Start with quality...
For dried herbs to be at their best flavor and freshness you have to start with quality herbs. Quality herbs are grown with care, proper nutrients, adequete water and harvested at the propper times and in the propper manner. These conditions depend on the herb and knowing how to care for them.
Once harvested they need to be dried under spacific conditions and processed into usable parts. For us air drying is best in our cool dark barn. Once completely dry they have to be cut then sifted to remove the unwanted parts, mostly this is the stem and tiny bits. Here at the farm this is all done by hand in small managable batches.

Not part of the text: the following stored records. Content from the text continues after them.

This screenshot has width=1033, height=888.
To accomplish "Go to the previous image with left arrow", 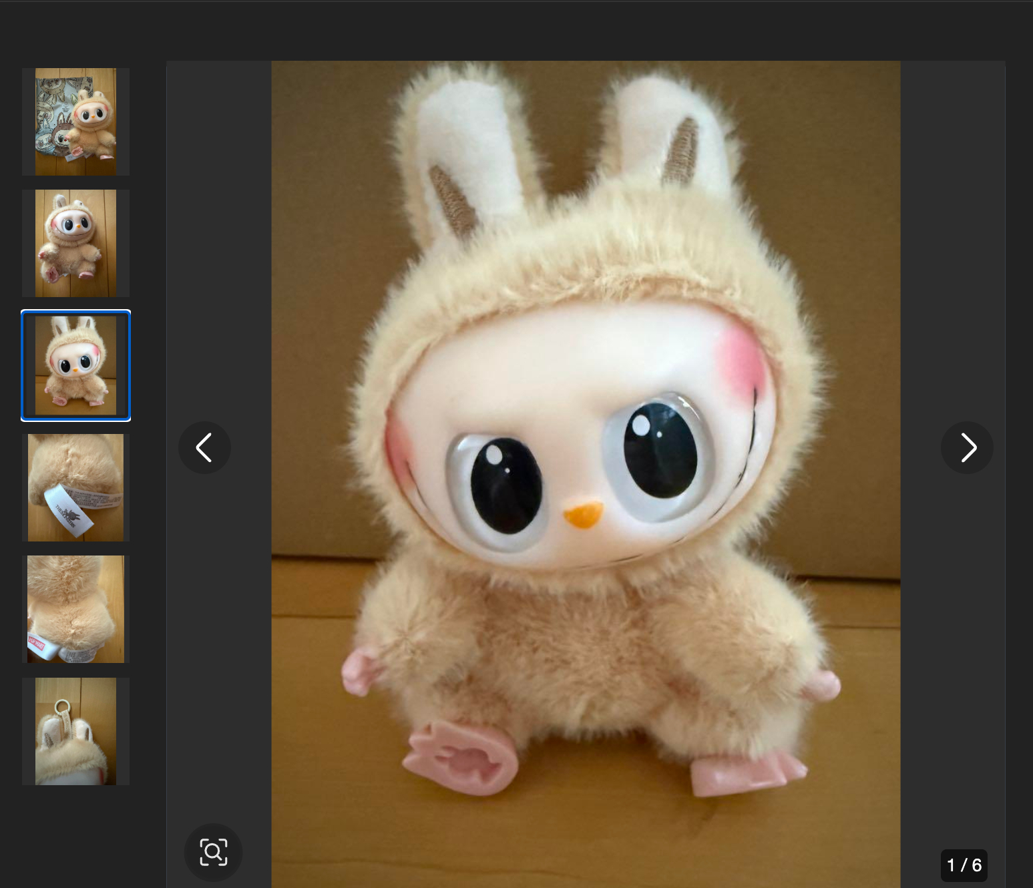I will [204, 447].
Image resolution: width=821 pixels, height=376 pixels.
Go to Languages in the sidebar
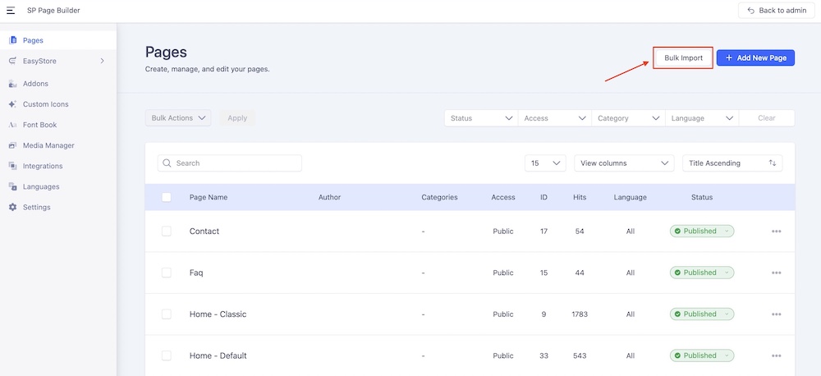point(40,186)
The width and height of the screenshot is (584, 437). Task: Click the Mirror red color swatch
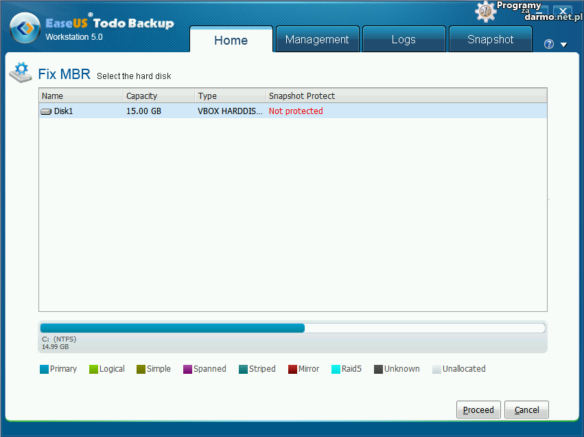click(x=292, y=370)
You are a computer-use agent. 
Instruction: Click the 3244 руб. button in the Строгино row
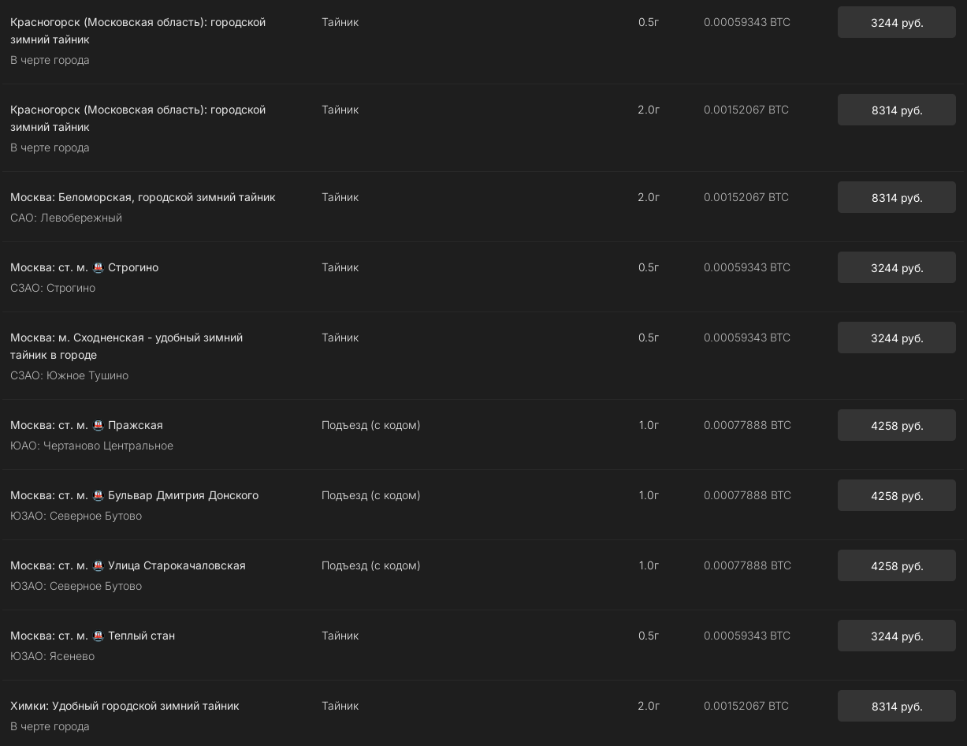896,268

Get away from the stove...
For dried herbs to be at their peak of freshness and flavor when you need them they also need to be stored properly. Away from excessive heat, light and moisture! The cupboard above your stove and the drawer next to it is NOT the place for quality herbs.
Here at the farm my personal herbs are stored in vintage blue Ball Perfect Mason jars inside a wooden cupboard in the cool basement (one of our pantries). I have a collection of smaller pint and even half pint jars in the kitchen and fill them when needed. These smaller herb and spice jars are in our vintage Hoosier cupboard away from the heat of the oven and stove.

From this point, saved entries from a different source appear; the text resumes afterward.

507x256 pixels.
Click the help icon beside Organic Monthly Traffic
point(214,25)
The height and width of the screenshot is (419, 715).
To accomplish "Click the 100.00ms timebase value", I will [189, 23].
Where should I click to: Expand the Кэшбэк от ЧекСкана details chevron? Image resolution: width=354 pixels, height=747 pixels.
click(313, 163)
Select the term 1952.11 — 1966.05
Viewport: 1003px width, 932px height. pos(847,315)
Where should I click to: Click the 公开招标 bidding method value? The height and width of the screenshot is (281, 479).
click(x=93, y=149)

Choose a pretty, adequately sized glass jar with an air tight lid. I say a pretty jar because it has to make you happy when you want to use it and look at it all the time. I LOVE poking around my vintage jars for what I am looking for.
Loosely pack your herbs and seal the jar. Label it with the contents and the date. Set it away from light and heat and your fresh dried herbs will be ready to use for many years to come.

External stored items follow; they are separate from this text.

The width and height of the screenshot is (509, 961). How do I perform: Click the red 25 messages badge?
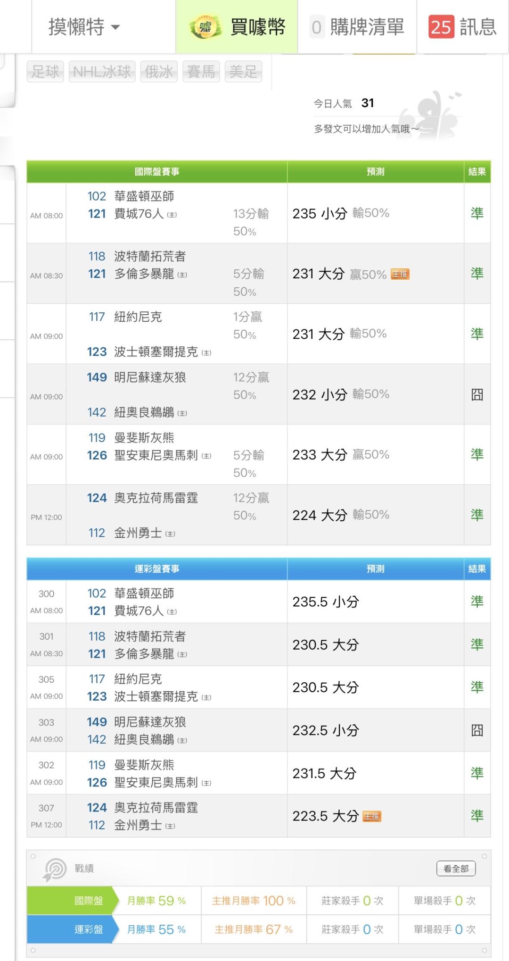441,27
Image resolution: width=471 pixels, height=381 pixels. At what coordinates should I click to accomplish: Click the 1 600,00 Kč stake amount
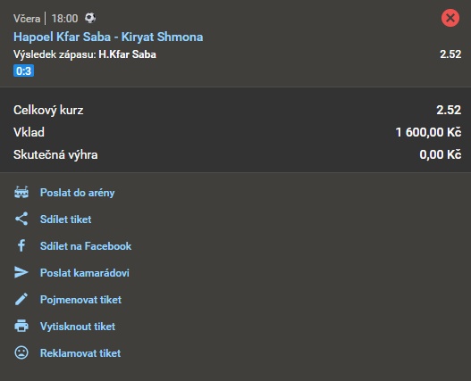pos(428,132)
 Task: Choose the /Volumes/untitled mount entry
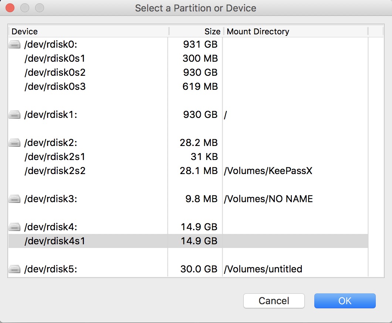click(x=263, y=269)
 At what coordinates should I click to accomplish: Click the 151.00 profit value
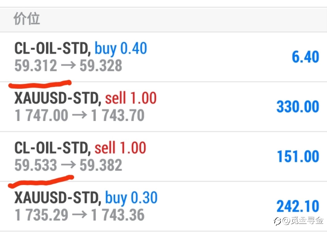coord(298,156)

Over the years I have tried freezing them, vacuum sealing and storing in reused plastic containers. I found that this effort was unneeded in the case of freezing and vacuum sealing and did not extend the life of my herbs when they were stored in cheap reused plastic containers.
Headed to the compost bin...
Some say all herbs and spices should be tossed out after a year because they go bad. I believe this is advice with a sales incentive behind it. I myself have found when quality herbs are stored properly they will last for many years. When your herbs start to lose their flavor and color and aren’t making you happy, that’s the time to retire them to the compost bin.
Even older dried herbs that have started to lose their flavor are still ok to use as long as they aren’t moldy or show other signs of spoilage like having a bad smell, just add a bit more to your cooking to meet your tastes.